● **DIRECTIONS**: Report how many lines in the data below hold the string "will". Nothing else should appear in the answer.

BEGIN LISTED RECORDS

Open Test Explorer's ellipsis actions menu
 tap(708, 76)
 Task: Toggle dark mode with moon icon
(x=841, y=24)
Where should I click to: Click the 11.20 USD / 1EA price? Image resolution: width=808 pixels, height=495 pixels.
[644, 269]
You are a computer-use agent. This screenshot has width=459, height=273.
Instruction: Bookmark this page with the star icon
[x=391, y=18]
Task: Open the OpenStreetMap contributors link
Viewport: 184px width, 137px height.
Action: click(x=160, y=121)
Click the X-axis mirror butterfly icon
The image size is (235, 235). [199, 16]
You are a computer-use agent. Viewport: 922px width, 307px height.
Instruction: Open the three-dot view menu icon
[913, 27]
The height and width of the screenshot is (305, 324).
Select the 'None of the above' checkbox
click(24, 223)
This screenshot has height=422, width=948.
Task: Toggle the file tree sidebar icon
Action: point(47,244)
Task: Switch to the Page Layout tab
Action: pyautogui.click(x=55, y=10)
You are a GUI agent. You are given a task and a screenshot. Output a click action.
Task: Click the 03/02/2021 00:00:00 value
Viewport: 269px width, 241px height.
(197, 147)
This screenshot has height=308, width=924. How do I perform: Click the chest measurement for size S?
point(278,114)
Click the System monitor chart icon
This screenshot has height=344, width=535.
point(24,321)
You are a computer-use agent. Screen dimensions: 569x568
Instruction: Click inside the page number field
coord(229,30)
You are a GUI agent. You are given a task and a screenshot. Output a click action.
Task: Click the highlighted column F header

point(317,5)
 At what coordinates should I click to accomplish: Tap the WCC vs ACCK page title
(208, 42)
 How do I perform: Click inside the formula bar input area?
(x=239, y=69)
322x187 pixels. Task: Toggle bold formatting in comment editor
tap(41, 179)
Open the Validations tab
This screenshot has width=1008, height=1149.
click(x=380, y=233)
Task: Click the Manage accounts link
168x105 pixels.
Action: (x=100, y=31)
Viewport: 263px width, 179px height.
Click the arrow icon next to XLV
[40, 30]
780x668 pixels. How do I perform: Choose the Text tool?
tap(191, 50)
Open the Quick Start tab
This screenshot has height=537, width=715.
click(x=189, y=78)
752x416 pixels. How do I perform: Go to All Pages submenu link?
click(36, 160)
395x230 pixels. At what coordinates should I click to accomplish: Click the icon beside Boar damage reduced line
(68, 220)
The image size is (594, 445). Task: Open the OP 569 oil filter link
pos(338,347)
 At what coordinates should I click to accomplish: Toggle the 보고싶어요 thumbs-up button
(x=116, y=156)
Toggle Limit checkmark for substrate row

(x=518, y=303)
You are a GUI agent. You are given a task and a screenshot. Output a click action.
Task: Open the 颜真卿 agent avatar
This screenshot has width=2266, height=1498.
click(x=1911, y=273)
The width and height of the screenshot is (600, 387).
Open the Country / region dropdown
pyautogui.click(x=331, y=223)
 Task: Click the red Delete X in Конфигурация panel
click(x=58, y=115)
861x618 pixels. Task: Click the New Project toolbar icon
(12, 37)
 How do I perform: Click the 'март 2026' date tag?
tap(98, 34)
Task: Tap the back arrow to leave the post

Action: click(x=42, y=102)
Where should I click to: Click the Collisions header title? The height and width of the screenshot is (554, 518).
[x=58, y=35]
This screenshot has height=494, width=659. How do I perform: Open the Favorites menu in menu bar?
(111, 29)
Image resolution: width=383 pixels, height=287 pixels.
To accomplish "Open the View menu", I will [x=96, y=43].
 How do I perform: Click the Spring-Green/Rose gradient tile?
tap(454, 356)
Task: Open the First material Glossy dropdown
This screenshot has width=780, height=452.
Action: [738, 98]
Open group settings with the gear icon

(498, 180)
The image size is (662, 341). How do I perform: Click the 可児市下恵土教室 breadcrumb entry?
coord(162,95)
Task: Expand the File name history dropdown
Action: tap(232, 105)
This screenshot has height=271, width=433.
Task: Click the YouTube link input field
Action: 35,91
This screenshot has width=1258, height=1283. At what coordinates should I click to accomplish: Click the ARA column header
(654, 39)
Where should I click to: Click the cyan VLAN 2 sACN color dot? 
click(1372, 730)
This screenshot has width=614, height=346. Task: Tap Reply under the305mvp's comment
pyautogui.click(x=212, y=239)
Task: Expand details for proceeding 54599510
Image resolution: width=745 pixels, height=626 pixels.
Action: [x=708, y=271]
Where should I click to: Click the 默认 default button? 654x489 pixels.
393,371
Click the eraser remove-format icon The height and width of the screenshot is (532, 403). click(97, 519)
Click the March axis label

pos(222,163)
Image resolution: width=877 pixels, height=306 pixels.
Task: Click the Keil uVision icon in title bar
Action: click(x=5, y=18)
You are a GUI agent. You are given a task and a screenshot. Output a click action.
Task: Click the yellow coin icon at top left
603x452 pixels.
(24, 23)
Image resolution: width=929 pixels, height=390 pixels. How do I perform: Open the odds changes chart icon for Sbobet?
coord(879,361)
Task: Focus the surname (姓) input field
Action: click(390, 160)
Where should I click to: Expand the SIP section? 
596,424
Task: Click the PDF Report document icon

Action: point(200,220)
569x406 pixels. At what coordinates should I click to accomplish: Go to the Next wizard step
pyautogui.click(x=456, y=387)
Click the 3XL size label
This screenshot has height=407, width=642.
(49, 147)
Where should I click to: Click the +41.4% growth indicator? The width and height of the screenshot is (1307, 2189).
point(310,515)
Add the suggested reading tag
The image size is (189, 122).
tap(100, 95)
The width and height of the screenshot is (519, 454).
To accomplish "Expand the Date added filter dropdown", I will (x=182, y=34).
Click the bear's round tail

END LISTED RECORDS

● **RESULT OF THIS EXERCISE**: 2